Die Schweizer Wirtschaft im Zweiten Weltkrieg
Die Haager Konvention von 1907 erlaubt es neutralen Staaten, freien Handel mit den kriegführenden Parteien zu treiben – dazu gehört auch der Export von Waffen.
Deutschland war bereits vor dem Krieg einer der wichtigsten Handelpartner der Schweiz. In den Jahren 1939-1944 stiegen die Exportzahlen Richtung Deutschland markant an. Der Handel mit den Alliierten machte nur gerade einen Drittel des Handels mit Deutschland aus.
Von 1940-1942 gingen 45% aller Exportgüter an die beiden Achsenmächte (Deutschland und Italien). Den grössten Anteil machten dabei Maschinen, Erzeugnisse aus Eisen und Stahl, Werkzeug, Apparate, Fahrzeuge und chemische Produkte aus, also Güter, die zumindest teilweise für die Kriegsführung verwendet werden konnten.

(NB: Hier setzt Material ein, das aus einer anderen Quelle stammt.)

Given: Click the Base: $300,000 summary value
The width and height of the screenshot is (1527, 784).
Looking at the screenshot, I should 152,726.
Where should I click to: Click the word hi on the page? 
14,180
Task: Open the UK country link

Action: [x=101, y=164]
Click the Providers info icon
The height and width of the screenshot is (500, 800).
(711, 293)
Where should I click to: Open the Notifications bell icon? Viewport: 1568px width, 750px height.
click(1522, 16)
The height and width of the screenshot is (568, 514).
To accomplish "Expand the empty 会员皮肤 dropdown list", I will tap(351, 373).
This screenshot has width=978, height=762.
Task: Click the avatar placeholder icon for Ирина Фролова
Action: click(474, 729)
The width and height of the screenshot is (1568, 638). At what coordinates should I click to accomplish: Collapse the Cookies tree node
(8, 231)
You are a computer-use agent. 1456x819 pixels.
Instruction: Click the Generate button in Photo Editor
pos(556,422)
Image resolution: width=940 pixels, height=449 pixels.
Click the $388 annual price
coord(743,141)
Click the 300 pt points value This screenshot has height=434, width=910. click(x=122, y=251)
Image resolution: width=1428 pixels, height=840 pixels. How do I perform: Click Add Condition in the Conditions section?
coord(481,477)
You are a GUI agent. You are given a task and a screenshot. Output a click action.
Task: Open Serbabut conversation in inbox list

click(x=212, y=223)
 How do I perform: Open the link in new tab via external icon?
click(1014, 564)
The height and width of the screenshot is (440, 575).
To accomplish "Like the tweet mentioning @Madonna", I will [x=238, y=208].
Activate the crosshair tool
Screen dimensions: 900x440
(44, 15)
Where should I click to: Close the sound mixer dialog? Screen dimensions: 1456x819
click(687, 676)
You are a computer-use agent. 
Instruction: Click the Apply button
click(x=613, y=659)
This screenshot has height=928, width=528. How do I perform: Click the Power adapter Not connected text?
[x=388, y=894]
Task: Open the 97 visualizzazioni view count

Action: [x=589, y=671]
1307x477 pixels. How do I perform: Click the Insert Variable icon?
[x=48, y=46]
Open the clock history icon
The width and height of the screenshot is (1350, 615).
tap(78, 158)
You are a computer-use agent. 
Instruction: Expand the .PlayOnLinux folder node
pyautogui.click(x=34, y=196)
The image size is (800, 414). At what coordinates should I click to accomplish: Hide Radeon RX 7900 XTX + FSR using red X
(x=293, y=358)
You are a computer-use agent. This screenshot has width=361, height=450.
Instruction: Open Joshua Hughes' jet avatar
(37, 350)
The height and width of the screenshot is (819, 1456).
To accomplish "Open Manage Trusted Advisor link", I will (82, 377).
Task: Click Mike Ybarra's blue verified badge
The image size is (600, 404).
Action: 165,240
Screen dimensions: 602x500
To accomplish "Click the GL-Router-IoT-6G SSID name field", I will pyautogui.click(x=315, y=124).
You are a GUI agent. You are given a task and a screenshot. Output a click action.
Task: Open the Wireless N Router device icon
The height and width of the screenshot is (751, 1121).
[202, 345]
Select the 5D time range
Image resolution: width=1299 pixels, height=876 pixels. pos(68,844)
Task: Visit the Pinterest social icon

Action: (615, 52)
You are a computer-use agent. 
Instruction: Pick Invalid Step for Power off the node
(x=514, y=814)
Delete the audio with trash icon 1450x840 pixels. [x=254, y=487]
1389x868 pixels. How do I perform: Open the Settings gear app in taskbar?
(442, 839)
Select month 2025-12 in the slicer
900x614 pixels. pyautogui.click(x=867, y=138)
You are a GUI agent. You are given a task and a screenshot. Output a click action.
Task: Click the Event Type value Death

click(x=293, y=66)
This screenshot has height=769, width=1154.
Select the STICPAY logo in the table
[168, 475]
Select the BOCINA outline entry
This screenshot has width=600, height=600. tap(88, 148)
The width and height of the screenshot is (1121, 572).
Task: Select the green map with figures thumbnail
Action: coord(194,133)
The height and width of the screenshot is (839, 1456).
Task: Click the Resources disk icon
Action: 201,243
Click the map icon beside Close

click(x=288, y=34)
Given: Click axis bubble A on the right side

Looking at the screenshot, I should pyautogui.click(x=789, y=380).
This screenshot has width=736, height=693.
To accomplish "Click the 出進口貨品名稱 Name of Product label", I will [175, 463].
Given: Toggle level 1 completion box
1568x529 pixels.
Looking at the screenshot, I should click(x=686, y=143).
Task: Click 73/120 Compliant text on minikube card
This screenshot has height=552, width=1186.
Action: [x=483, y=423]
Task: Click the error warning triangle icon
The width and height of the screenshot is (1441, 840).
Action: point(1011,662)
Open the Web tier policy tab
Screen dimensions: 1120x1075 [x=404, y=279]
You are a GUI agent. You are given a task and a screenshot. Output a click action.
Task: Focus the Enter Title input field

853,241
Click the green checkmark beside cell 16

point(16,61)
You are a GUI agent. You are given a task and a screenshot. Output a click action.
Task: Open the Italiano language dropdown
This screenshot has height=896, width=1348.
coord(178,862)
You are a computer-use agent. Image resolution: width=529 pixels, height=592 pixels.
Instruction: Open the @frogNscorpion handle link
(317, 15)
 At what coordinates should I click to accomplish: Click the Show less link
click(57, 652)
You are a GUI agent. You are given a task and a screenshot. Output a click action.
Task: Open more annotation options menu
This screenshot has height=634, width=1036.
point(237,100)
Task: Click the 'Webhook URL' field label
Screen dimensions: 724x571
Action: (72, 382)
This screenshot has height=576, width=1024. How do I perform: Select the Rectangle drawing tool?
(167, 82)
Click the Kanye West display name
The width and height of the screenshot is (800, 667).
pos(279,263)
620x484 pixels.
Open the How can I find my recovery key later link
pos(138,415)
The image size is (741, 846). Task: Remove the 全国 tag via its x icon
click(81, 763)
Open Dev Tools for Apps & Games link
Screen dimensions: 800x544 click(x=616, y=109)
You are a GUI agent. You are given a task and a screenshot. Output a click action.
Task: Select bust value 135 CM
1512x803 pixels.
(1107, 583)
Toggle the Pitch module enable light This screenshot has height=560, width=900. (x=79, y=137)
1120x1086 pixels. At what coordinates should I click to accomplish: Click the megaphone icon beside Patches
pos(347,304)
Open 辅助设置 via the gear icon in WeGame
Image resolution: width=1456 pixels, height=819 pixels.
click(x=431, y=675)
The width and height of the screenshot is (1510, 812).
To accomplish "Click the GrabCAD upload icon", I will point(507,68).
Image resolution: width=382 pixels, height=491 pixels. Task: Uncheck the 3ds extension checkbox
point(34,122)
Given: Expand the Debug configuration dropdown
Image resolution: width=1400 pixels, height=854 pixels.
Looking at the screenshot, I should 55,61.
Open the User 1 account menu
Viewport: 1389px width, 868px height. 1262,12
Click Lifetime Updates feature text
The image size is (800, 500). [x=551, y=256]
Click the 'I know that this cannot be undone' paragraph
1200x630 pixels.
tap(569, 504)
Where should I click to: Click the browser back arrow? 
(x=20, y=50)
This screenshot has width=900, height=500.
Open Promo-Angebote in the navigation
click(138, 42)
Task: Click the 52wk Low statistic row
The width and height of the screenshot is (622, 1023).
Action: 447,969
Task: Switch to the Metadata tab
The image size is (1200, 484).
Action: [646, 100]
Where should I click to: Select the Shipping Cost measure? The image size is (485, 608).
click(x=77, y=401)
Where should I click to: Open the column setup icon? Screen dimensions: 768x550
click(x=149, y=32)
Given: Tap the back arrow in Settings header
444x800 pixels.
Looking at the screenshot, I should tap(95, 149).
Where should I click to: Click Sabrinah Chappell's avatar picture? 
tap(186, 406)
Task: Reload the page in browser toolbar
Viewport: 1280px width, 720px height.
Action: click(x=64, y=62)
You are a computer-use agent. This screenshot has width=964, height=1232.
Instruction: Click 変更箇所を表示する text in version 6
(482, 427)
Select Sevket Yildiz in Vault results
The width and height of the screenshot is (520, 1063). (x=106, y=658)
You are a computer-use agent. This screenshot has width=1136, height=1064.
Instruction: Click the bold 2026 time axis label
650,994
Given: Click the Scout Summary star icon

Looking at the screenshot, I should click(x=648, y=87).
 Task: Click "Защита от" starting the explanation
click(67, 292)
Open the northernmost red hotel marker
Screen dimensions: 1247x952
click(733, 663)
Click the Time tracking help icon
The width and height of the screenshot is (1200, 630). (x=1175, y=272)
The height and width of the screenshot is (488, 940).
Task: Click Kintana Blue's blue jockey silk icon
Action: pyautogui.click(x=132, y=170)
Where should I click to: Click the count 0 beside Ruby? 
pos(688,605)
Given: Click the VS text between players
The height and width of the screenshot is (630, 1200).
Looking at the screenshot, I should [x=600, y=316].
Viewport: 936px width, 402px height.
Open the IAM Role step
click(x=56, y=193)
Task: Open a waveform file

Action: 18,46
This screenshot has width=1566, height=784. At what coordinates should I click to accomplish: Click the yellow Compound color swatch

Die Schweiz importierte jedoch auch Waren aus Deutschland. Dazu gehörten u.a. Kohle, Erdölerzeugnisse und Rohstoffe für die Fabriken sowie Nahrungsmittel – also auch alles Güter, welche Deutschland selbst gut hätte gebrauchen können.
Jede Kriegspartei war über den Handel der Schweiz mit der anderen Seite informiert und damit einverstanden.
Als 1944 die Kommunikation mit den Alliierten besser wurde – vor allem nachdem die ersten Amerikaner die Schweizer Grenze erreicht hatten - reduzierte die Schweiz den Handel mit Deutschland. Weiterhin erlaubte sie jedoch den Transport von nicht militärischen Gütern von Deutschland nach Italien durch die Schweiz und umgekehrt.
Als neutrales Finanzzentrum tätigte die Schweiz sowohl mit den Alliierten als auch mit den Achsenmächte Geschäfte. Beide Seiten verkauften z.B. Gold an die Schweiz.